This is called overfitting of the model to the training data. In other words, the model represents very well - and even exactly - the data from which it was trained, but lacks such performance on independant data.
There are many ways to limit such overfitting when designing or training a Neural Network. Herein we are going to experiment the dropout regularization method to see how it can impact such unwanted overfitting behavior.
For code, maths and pictures behind the Flatten and Dense layers, follow these links:
Flatten-(Dense)n with Dropout
You can follow `this link <>`__ for details on the dropout layer.
Briefly, the Dropout regularization layer randomly subsamples the output of the previous layer and forwards the product to the next layer. By introducing such instability in the network, the layer reduces the thinning capacity of the network which may be of interest to prevent overfitting, which happens when the model is too closely related to the training data.
In EpyNN, the class constructor Dropout()
takes a single argument drop_prob
which represents the probability of one element in the input array to be preserved in the output array.
For instance.
[11]:
test_array = np.random.standard_normal((5, 5))
D1 = (np.random.uniform(0, 1, test_array.shape) < 1)
D05 = (np.random.uniform(0, 1, test_array.shape) < 0.5)
D0 = (np.random.uniform(0, 1, test_array.shape) < 0)
print(test_array)
print(test_array * D1) # drop_prob = 1 - No dropout
print(test_array * D05) # drop_prob = 0.5 - Common value
print(test_array * D0) # drop_prob = 0 - Output is null
[[-0.40461632 0.56992124 -0.188923 -1.92933133 -0.69195013]
[ 1.04594288 -0.42813771 0.89180849 0.84383519 0.65651707]
[-0.42446322 -1.20019422 2.12126642 0.27575357 -0.67915118]
[-0.79589247 -0.40698592 -1.54560858 0.40910712 -0.89735926]
[-1.02323887 -0.73387254 -0.17314366 0.50633278 2.35972254]]
[[-0.40461632 0.56992124 -0.188923 -1.92933133 -0.69195013]
[ 1.04594288 -0.42813771 0.89180849 0.84383519 0.65651707]
[-0.42446322 -1.20019422 2.12126642 0.27575357 -0.67915118]
[-0.79589247 -0.40698592 -1.54560858 0.40910712 -0.89735926]
[-1.02323887 -0.73387254 -0.17314366 0.50633278 2.35972254]]

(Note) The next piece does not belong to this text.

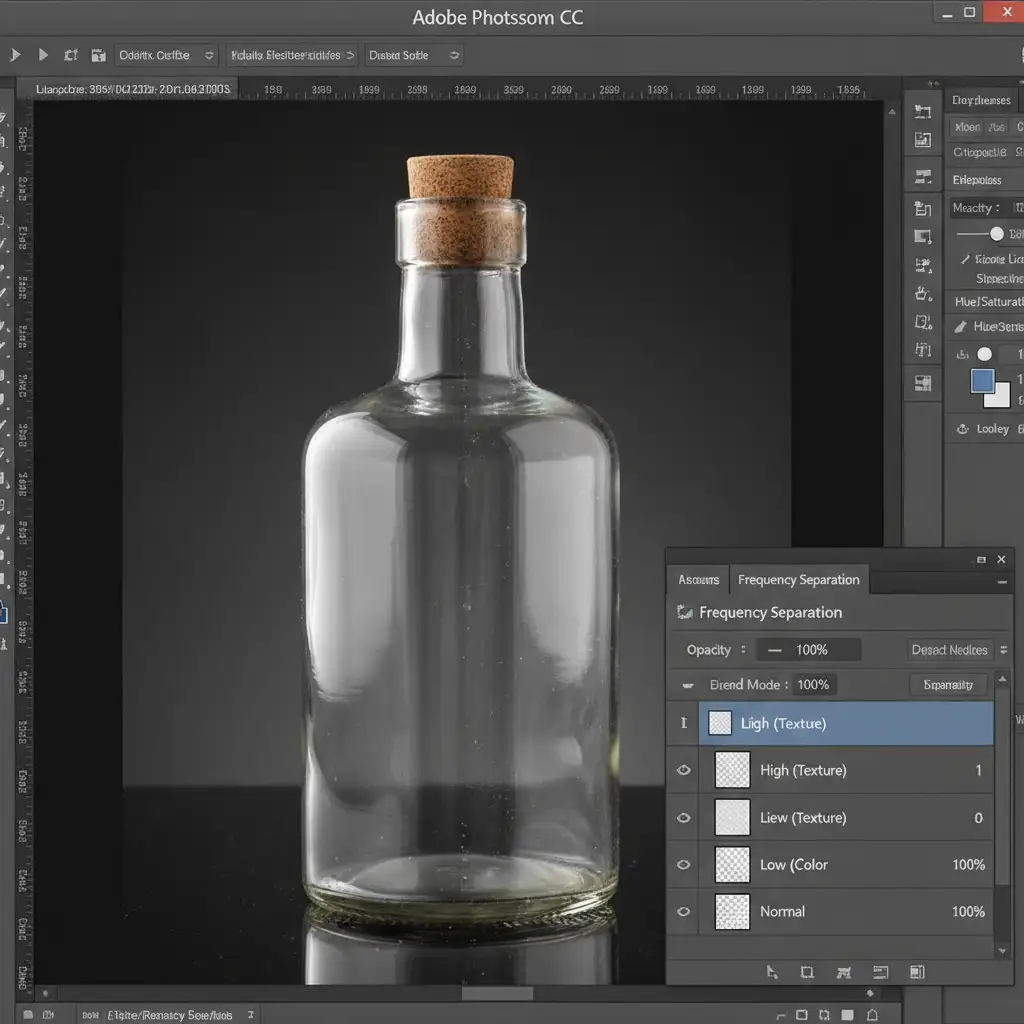The width and height of the screenshot is (1024, 1024).
Task: Click the pencil icon beside Hue/Saturation settings
Action: click(960, 327)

[[-0.40461632 0.56992124 -0. -1.92933133 -0.69195013]
[ 0. -0. 0.89180849 0. 0. ]
[-0.42446322 -1.20019422 2.12126642 0.27575357 -0.67915118]
[-0.79589247 -0.40698592 -1.54560858 0.40910712 -0.89735926]
[-0. -0. -0. 0. 2.35972254]]
[[-0. 0. -0. -0. -0.]
[ 0. -0. 0. 0. 0.]
[-0. -0. 0. 0. -0.]
[-0. -0. -0. 0. -0.]
[-0. -0. -0. 0. 0.]]
Usually, values for drop_prob
are within 0-0.5.
Let’s build the same Feed-Forward network as above but with the implementation of two Dropout layers.
[12]:
name = 'Flatten_Dropout-02_Dense-64-relu_Dropout-05_Dense-2-softmax'
se_hPars['learning_rate'] = 0.005
flatten = Flatten()
dropout1 = Dropout(drop_prob=0.2)
hidden_dense = Dense(64, relu)
dropout2 = Dropout(drop_prob=0.5)
dense = Dense(2, softmax)
layers = [embedding, flatten, dropout1, hidden_dense, dropout2, dense]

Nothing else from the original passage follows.